Among the records below, one line contains "ThrobberTest.php (116, 162)"; copy that line and all that follow it, exactly as written.

※

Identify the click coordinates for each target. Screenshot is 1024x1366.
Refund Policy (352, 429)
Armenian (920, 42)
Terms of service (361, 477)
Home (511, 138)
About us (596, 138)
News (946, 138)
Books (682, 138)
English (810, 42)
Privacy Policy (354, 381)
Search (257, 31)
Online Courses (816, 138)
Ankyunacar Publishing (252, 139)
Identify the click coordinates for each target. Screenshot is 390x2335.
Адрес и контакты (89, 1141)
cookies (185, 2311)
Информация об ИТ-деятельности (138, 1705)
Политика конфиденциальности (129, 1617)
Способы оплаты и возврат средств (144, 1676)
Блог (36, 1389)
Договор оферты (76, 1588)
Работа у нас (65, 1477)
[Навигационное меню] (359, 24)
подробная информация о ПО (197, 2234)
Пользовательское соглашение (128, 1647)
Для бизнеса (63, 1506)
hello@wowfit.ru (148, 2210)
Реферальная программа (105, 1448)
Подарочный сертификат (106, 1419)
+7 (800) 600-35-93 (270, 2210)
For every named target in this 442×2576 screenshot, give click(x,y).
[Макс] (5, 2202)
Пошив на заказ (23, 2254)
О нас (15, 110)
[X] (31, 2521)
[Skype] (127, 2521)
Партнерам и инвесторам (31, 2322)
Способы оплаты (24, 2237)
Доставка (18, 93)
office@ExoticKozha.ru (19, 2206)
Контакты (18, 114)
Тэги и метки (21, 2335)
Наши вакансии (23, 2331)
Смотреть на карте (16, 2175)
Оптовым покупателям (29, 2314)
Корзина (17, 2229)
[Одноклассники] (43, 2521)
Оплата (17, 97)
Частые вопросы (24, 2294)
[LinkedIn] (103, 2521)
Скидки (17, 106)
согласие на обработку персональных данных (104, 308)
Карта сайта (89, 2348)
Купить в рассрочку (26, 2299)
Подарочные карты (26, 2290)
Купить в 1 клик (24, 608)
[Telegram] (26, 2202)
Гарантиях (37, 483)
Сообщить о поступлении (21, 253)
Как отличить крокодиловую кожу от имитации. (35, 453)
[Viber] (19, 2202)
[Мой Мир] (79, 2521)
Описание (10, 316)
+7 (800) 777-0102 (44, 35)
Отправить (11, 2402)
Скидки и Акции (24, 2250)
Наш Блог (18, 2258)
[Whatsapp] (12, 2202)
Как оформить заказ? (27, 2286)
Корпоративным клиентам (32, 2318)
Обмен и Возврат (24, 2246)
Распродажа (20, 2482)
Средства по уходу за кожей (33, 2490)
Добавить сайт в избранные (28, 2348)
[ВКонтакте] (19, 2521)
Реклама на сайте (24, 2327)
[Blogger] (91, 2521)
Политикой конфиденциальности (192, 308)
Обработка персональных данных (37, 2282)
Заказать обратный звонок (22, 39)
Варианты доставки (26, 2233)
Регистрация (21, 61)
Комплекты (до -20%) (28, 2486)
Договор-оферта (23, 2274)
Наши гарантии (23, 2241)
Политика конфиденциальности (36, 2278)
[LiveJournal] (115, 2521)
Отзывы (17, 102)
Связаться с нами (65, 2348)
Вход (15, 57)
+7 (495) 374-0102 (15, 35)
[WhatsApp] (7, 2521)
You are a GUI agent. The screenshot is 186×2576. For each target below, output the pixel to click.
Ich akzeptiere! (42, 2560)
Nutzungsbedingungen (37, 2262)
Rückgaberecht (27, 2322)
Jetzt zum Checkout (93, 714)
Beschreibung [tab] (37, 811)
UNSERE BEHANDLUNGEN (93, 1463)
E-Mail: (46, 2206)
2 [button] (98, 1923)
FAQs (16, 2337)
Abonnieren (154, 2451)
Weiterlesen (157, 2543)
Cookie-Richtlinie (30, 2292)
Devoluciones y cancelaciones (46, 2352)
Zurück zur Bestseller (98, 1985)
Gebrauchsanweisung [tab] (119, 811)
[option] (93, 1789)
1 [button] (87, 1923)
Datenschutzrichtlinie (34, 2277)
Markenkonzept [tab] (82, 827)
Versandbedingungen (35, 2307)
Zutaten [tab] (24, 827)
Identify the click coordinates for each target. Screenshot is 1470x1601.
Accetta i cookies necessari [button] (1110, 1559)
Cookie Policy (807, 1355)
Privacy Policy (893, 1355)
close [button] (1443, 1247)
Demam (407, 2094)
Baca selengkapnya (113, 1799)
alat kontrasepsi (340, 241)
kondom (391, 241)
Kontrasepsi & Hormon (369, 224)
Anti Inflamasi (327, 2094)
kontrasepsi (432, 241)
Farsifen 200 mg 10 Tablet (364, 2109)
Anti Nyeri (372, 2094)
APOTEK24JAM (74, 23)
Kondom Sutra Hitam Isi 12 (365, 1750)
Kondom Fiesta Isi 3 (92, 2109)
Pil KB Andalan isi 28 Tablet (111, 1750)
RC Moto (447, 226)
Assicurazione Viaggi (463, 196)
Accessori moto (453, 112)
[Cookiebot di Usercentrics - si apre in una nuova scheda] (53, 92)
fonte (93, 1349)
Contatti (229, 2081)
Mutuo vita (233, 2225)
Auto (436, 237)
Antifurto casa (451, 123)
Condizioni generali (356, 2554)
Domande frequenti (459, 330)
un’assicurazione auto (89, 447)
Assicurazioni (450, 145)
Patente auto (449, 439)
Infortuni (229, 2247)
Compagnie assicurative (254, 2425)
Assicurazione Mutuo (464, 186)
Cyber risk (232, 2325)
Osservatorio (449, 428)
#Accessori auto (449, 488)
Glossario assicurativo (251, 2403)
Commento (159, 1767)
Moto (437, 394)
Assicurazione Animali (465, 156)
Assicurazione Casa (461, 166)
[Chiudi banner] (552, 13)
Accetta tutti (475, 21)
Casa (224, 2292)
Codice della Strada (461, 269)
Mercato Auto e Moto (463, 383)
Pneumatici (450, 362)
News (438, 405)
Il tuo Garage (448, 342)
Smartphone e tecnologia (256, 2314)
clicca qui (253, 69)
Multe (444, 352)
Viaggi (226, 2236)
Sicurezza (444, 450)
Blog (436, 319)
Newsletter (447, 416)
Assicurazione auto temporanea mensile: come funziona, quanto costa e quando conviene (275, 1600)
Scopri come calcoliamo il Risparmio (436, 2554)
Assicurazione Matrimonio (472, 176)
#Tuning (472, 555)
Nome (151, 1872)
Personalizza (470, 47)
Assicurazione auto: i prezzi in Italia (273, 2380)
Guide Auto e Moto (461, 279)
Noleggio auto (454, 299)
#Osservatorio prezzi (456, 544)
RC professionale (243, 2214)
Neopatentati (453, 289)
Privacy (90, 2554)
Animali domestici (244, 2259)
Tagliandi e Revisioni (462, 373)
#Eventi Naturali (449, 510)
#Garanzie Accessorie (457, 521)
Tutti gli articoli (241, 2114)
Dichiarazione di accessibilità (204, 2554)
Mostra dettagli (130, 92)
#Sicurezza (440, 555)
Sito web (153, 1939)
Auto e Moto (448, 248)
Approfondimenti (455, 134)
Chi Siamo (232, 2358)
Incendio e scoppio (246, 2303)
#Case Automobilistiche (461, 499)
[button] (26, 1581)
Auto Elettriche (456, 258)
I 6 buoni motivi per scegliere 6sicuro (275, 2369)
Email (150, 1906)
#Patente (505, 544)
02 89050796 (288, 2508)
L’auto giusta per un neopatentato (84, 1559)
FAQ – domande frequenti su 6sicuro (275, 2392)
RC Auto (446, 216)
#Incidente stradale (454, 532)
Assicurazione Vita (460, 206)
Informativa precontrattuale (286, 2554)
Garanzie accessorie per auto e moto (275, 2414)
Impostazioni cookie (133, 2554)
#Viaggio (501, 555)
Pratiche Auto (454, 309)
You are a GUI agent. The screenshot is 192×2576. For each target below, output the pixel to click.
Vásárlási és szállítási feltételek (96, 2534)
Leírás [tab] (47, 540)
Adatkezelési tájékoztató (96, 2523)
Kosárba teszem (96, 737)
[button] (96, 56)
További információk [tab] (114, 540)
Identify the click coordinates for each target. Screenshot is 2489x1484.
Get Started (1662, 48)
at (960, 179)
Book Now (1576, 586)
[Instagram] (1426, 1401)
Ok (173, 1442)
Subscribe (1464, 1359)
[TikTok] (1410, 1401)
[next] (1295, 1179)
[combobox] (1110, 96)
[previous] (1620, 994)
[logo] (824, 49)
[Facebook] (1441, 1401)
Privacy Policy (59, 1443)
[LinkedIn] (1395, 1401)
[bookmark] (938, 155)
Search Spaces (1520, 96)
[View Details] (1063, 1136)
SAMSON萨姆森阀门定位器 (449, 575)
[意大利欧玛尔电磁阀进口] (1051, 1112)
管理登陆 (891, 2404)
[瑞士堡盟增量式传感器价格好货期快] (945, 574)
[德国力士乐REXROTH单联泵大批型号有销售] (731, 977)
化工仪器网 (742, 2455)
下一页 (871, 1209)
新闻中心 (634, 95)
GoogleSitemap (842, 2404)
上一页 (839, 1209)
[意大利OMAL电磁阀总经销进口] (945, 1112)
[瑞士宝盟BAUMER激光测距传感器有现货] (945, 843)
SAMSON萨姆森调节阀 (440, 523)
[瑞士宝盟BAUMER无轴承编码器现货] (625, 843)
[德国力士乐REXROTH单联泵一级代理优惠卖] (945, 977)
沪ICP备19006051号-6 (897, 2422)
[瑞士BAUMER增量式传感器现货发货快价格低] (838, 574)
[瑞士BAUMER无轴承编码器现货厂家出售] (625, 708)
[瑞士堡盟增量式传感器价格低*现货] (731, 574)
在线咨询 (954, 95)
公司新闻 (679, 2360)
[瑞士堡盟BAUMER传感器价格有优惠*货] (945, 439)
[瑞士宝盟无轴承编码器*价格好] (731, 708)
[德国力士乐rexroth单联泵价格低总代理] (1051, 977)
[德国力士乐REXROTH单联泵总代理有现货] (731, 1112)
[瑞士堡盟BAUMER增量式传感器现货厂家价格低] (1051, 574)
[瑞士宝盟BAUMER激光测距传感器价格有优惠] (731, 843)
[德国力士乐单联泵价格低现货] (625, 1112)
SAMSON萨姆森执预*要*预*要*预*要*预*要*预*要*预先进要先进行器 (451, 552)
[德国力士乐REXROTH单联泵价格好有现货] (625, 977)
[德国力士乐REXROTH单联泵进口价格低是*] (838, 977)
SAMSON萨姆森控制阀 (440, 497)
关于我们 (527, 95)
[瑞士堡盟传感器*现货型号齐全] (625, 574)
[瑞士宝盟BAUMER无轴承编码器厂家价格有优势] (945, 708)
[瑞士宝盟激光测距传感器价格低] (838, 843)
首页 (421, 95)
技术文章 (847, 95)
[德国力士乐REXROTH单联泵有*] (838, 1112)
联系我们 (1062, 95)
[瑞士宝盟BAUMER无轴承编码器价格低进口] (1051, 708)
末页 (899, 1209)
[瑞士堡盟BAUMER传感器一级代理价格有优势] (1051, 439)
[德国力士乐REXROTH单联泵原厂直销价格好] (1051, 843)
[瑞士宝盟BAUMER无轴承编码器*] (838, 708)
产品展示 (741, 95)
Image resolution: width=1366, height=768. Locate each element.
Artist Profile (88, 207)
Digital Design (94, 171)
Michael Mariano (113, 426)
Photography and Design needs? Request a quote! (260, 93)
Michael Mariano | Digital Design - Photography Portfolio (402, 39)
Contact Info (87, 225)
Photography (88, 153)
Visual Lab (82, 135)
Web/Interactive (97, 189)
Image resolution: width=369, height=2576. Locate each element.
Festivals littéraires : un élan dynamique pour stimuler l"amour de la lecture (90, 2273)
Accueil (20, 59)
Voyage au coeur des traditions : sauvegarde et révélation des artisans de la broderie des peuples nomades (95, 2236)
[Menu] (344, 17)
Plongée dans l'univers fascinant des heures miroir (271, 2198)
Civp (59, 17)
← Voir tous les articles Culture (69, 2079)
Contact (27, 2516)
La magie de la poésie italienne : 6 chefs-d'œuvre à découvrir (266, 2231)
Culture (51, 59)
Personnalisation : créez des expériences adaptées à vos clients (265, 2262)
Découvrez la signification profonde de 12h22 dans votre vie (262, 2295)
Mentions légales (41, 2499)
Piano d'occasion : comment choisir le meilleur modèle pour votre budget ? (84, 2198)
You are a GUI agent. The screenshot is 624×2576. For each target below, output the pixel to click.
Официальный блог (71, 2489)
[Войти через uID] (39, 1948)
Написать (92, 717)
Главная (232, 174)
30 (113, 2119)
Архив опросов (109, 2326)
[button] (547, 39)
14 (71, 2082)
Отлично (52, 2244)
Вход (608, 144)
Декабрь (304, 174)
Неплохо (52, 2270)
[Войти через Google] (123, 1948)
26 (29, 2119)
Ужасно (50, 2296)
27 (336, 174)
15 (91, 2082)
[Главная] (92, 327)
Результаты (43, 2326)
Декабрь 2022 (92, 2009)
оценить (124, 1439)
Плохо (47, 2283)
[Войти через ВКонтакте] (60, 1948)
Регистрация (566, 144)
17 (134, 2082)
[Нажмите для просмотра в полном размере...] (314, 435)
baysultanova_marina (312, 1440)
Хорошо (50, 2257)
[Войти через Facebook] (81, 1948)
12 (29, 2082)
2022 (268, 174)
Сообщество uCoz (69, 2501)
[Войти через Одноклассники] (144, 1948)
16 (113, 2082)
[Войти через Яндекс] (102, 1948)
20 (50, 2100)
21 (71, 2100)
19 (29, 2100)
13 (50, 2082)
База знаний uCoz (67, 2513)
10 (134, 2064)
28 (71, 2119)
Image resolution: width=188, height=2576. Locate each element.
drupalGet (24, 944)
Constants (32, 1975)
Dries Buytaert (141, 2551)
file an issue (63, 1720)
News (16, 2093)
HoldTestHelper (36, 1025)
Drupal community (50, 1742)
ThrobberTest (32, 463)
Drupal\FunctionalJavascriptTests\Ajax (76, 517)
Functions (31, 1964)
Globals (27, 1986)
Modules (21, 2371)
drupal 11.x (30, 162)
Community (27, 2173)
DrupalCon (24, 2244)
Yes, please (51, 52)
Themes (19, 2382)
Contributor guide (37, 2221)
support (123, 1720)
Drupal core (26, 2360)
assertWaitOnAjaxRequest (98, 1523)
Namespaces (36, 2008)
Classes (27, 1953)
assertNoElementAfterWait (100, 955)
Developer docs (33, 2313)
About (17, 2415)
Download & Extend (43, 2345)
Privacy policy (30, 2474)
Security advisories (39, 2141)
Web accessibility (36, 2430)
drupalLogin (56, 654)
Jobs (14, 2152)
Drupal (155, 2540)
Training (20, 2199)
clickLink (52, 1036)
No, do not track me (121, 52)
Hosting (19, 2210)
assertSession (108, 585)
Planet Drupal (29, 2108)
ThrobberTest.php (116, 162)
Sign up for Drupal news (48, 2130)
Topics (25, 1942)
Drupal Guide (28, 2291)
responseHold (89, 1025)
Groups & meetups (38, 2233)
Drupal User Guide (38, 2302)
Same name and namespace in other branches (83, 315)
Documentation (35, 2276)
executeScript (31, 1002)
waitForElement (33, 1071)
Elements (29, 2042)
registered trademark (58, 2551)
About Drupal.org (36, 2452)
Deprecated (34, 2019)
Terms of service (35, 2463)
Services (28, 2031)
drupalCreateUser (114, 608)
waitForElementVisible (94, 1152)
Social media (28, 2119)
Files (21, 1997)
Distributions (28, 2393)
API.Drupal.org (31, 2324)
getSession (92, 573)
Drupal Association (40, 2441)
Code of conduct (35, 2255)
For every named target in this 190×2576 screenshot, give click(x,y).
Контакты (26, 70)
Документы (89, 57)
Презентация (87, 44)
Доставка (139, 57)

※

- [Solution to this problem]
ThrobberTest.php (116, 162)
Sign up for Drupal news (48, 2130)
Topics (25, 1942)
Drupal Guide (28, 2291)
responseHold (89, 1025)
Groups & meetups (38, 2233)
Drupal User Guide (38, 2302)
Same name and namespace in other branches (83, 315)
Documentation (35, 2276)
executeScript (31, 1002)
waitForElement (33, 1071)
Elements (29, 2042)
registered trademark (58, 2551)
About Drupal.org (36, 2452)
Deprecated (34, 2019)
Terms of service (35, 2463)
Services (28, 2031)
drupalCreateUser (114, 608)
waitForElementVisible (94, 1152)
Social media (28, 2119)
Files (21, 1997)
Distributions (28, 2393)
API.Drupal.org (31, 2324)
getSession (92, 573)
Drupal Association (40, 2441)
Code of conduct (35, 2255)
For every named target in this 190×2576 screenshot, give click(x,y).
Контакты (26, 70)
Документы (89, 57)
Презентация (87, 44)
Доставка (139, 57)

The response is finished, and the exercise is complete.